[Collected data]
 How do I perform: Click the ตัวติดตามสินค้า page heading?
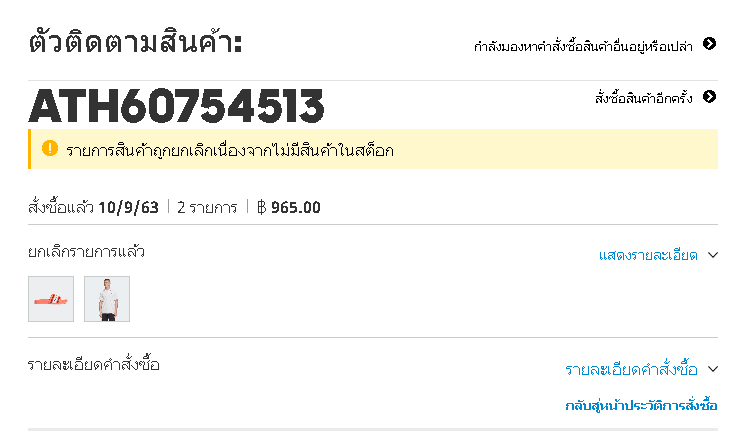click(x=136, y=44)
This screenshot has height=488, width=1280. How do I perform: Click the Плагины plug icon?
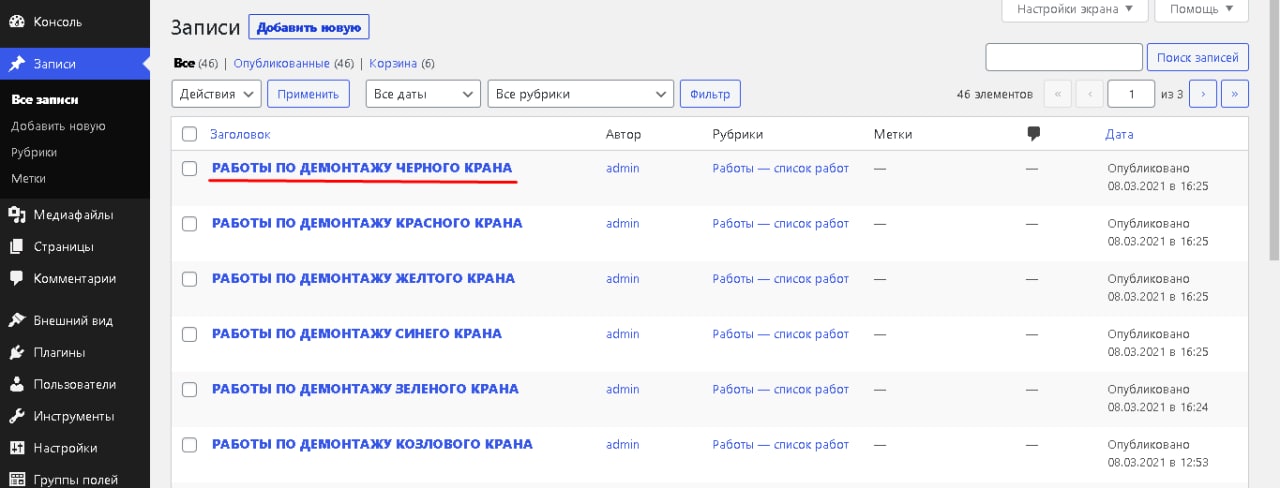click(x=17, y=352)
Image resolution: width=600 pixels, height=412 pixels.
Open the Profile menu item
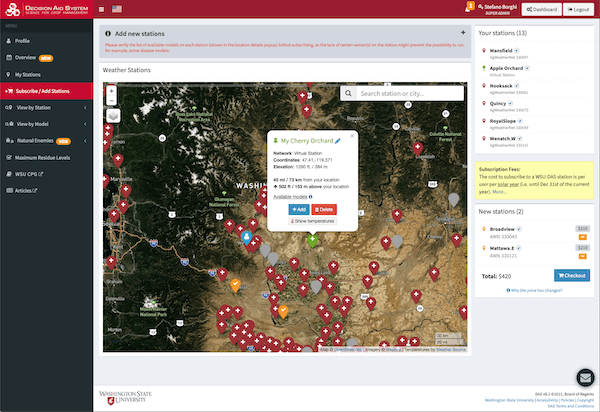tap(22, 41)
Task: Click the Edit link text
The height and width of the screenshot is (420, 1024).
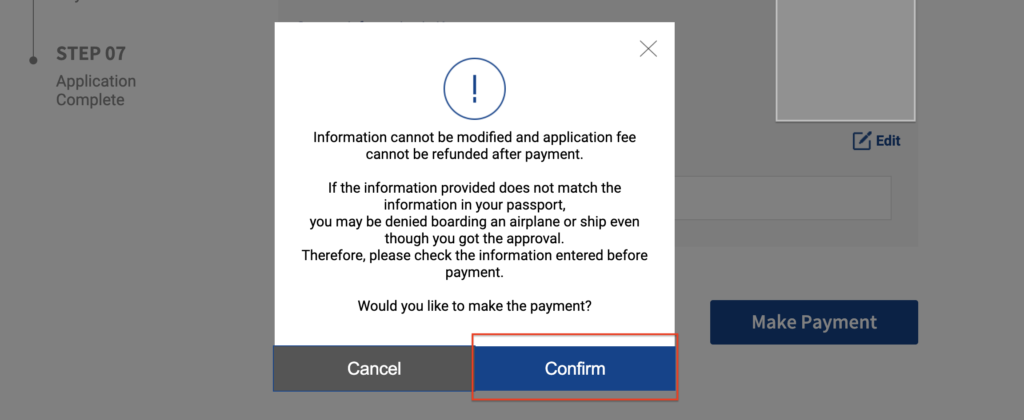Action: pos(888,141)
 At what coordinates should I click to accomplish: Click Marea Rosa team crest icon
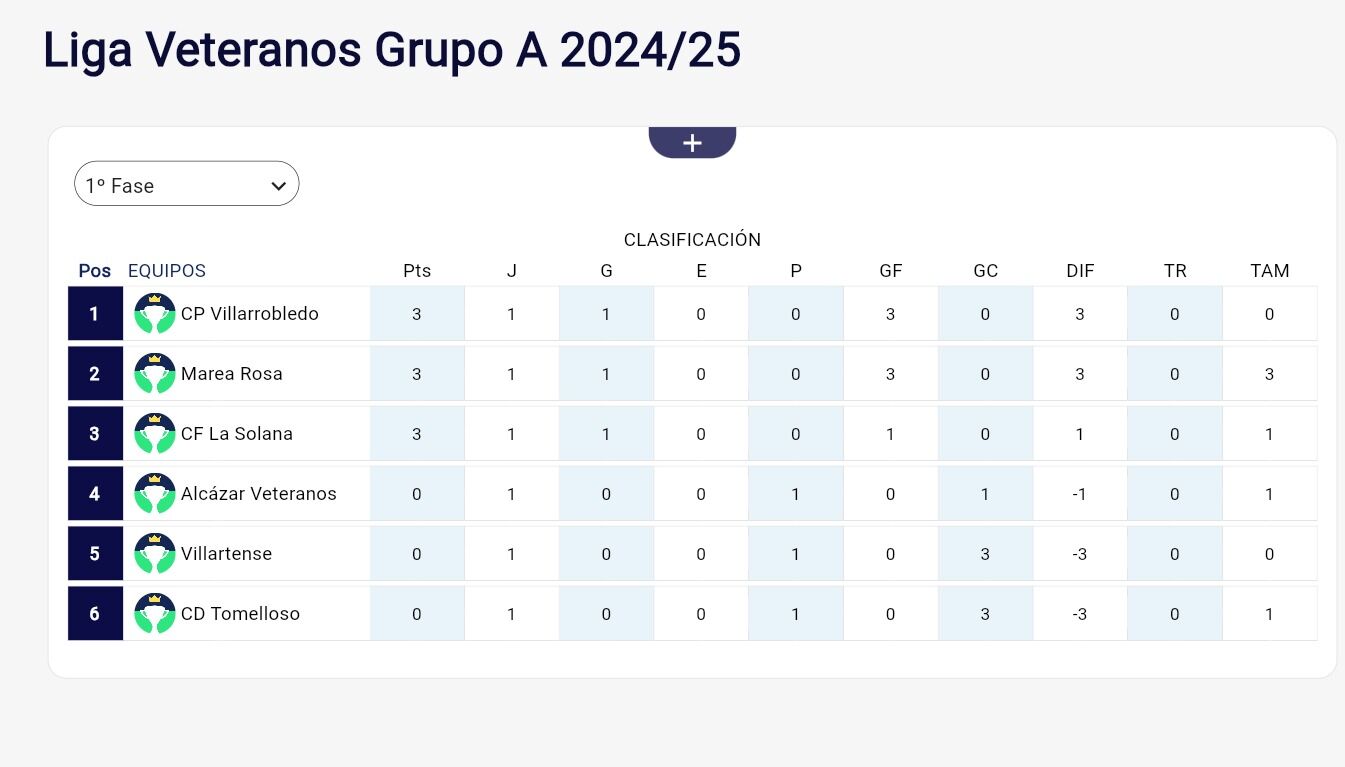click(154, 374)
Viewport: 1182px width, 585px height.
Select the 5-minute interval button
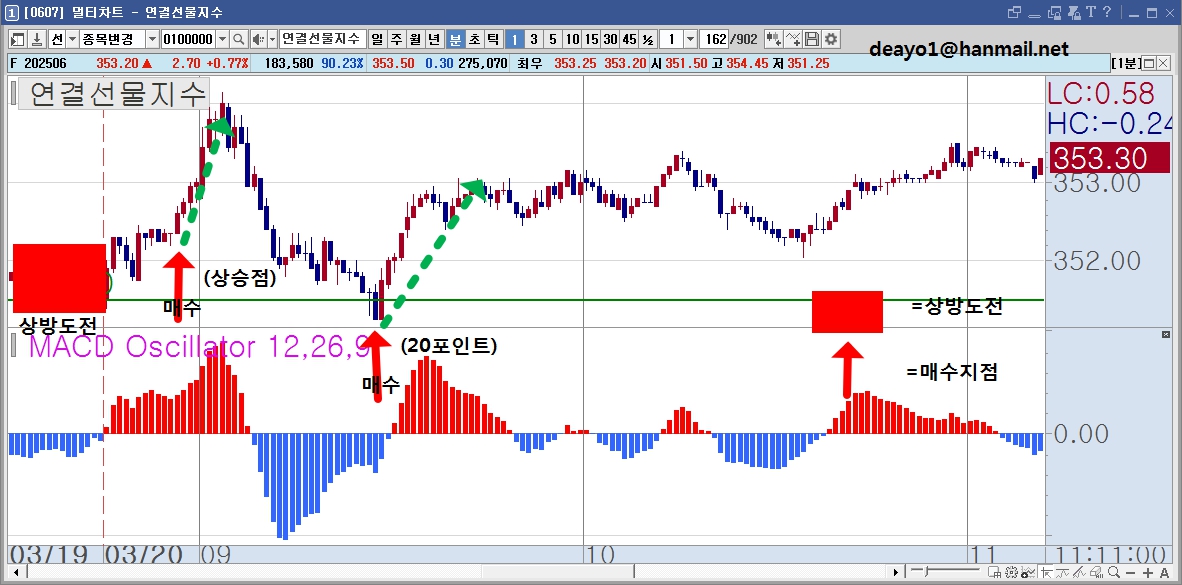coord(553,39)
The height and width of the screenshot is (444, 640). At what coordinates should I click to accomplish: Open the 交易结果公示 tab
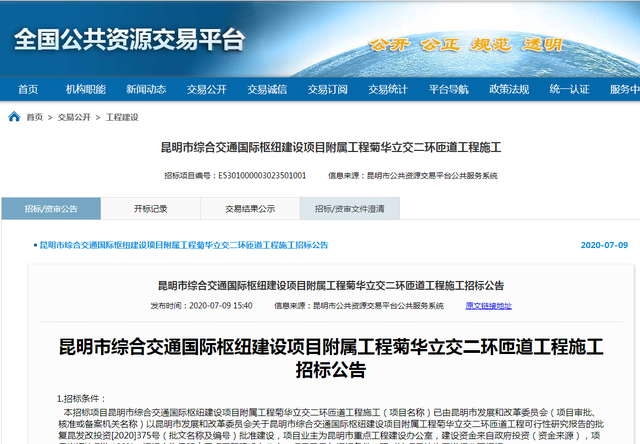(x=250, y=209)
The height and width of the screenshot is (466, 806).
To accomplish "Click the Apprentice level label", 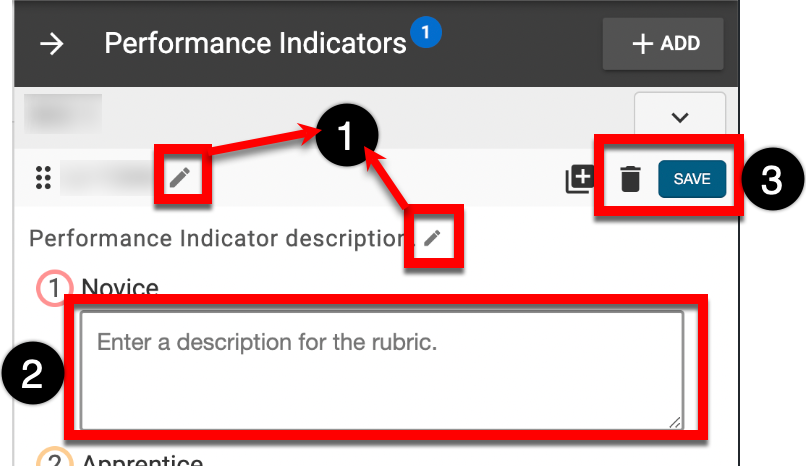I will click(143, 461).
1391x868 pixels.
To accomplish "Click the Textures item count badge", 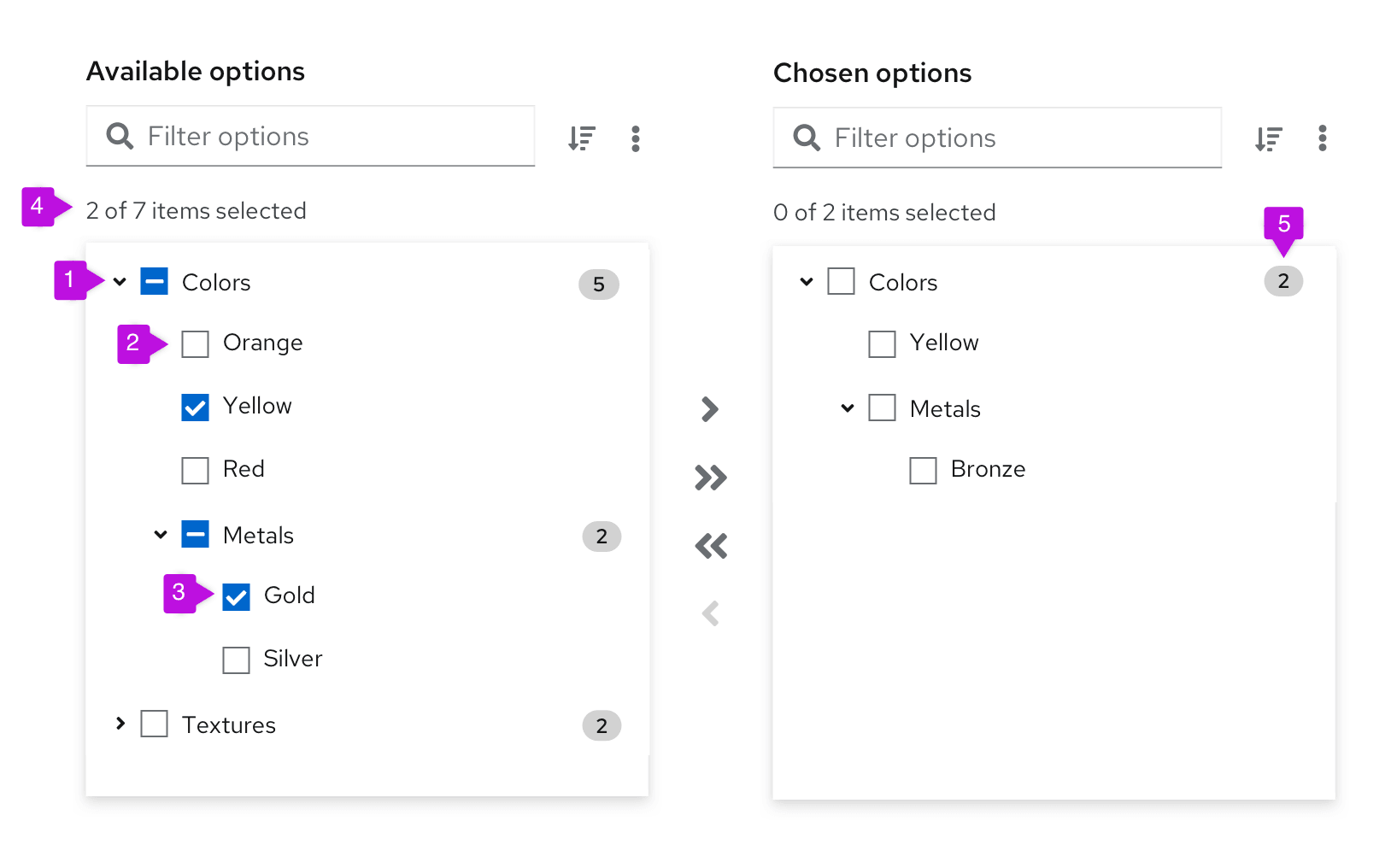I will click(602, 726).
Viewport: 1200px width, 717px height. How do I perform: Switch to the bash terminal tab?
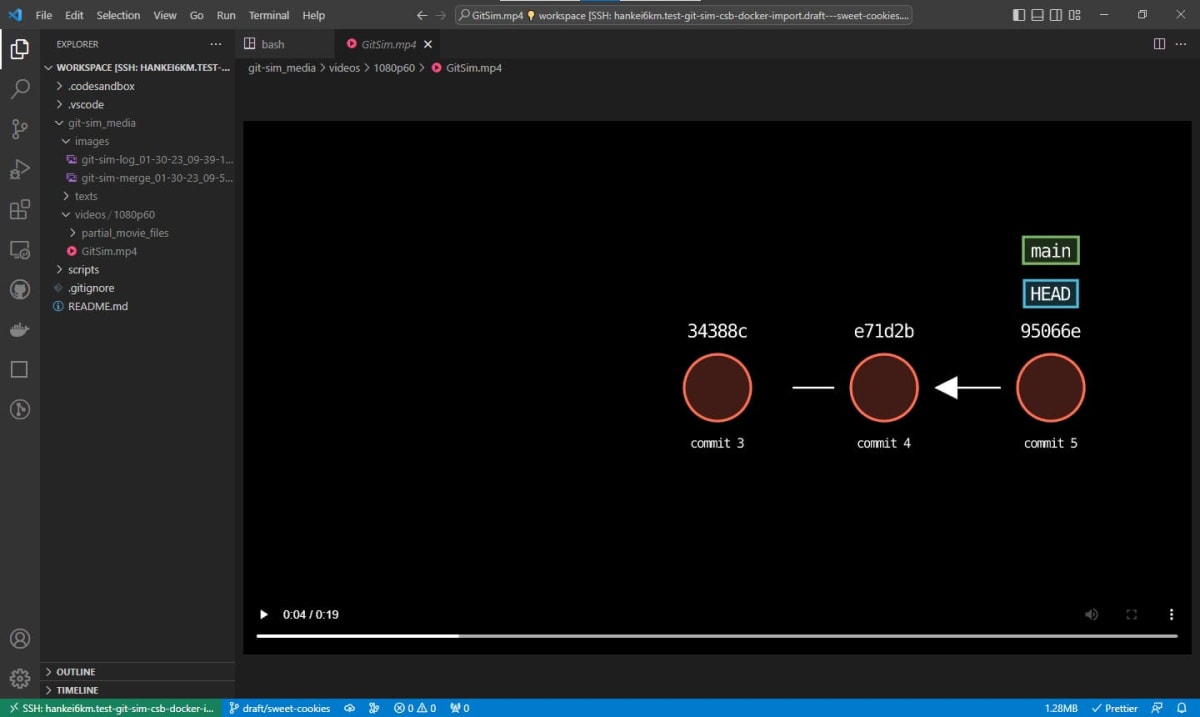pos(272,44)
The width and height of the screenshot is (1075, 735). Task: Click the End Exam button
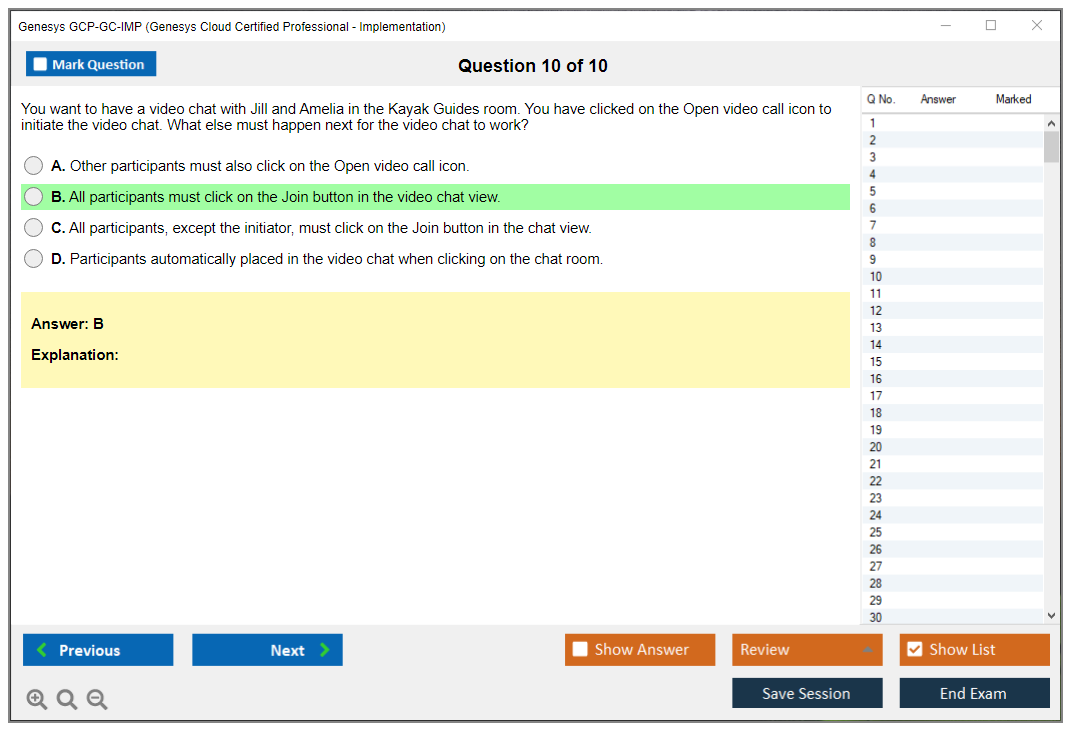974,693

* [About this exercise] Wherever the string "pixels" occurs in the records, copy the line it is in.

* [Output of the exercise]
Image resolution: width=600 pixels, height=412 pixels.
1391x868 pixels.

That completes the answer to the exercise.